ABSTRACT

In her famous 1966 essay, “Against Interpretation,” Susan Sontag asserts, “What the overemphasis on content entails is the perennial, never consummated project of interpretation. And conversely, it is the habit of approaching works of art in order to interpret them that sustains the fancy that there really is such a thing as the content of a work of art” (Sontag 1966 [1964]: 5). However, Sontag immediately grants that it is not just any concept of “interpretation” that she views as pernicious. The conception to which she objects is one in which the interpreter selects a set of elements from the targeted work and constructs an interpretation by claiming of each element that it really means such and such or stands for so and so.

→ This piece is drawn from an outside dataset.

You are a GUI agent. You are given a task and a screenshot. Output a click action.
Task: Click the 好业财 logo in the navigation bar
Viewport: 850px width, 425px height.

As she says herself, interpretation, so conceived, is virtually a task of translation – translating a part or aspect of the work into some proprietary content it purportedly expresses. However, Sontag's brief against interpretation is confusing. Most of the leading practitioners of close interpretation in the early sixties, the New Critics for instance, had themselves rejected the idea that interpretation consisted in the systematic translation or allegorization of the work to be interpreted. Interpretation grounded on the “translation idea” commits “the heresy of paraphrase,” in Cleanth Brooks’ well-known phrase (Brooks 1947). From the point of view of these critics, Sontag is really not objecting to the proper enterprise of interpreting works of art, but to an insidious misconception of what practical criticism amounts to. For these critics, the “project of interpretation” is a tenable one, and it is important. What need to be repudiated are simply confusions about the proper aims and methodology of the project.